**GIVEN PROBLEM**
Edit the listing below so that every "screenshot" becomes "screen capture", leaving all other text as is. Omit the pictures from your output.

Text and element pointing records
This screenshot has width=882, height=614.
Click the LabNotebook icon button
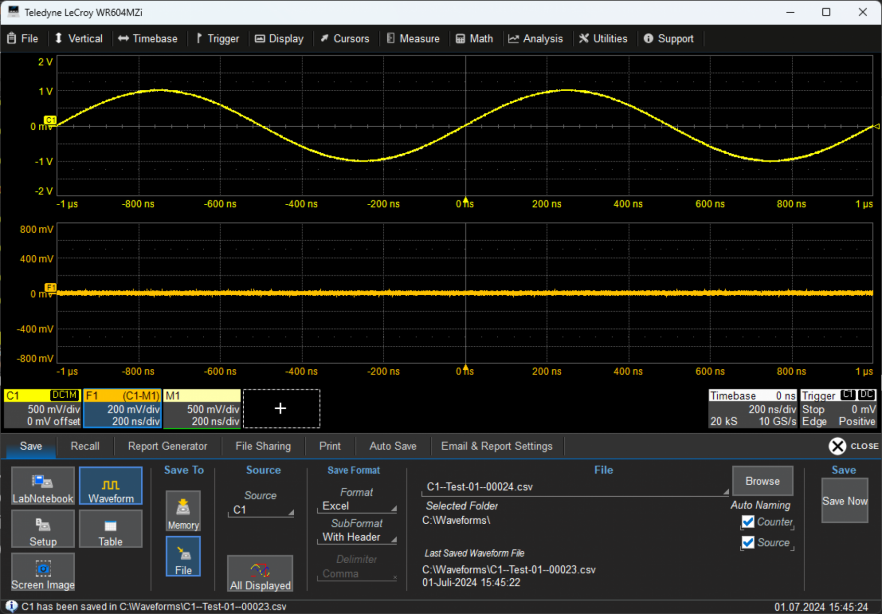[43, 486]
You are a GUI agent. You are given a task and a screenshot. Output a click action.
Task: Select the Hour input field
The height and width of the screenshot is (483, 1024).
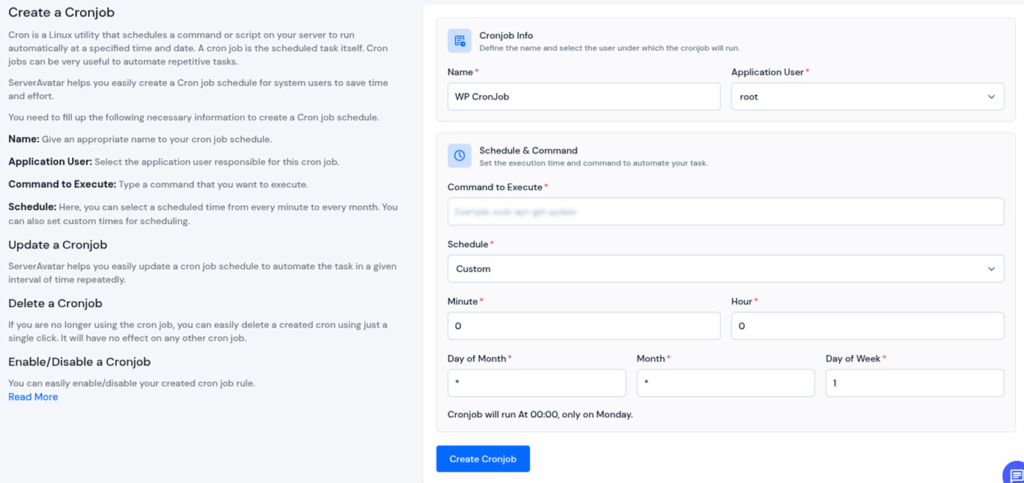867,326

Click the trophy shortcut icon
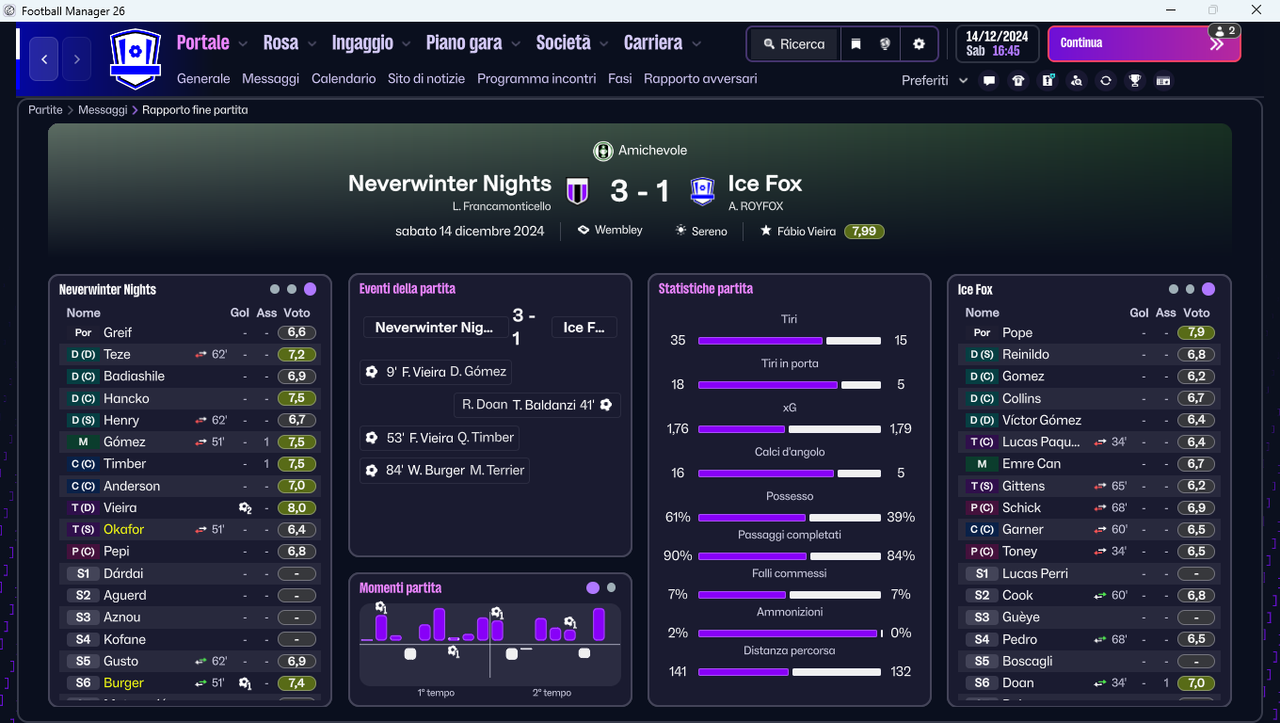[x=1134, y=81]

**SOLUTION TO THIS TASK**
This screen capture has width=882, height=614.
Click the LabNotebook icon button
[43, 486]
You are a GUI agent. You are given a task and a screen capture. Output a click action.
Task: Select the Hour input field
The height and width of the screen capture is (483, 1024).
867,326

Click the trophy shortcut icon
[x=1134, y=81]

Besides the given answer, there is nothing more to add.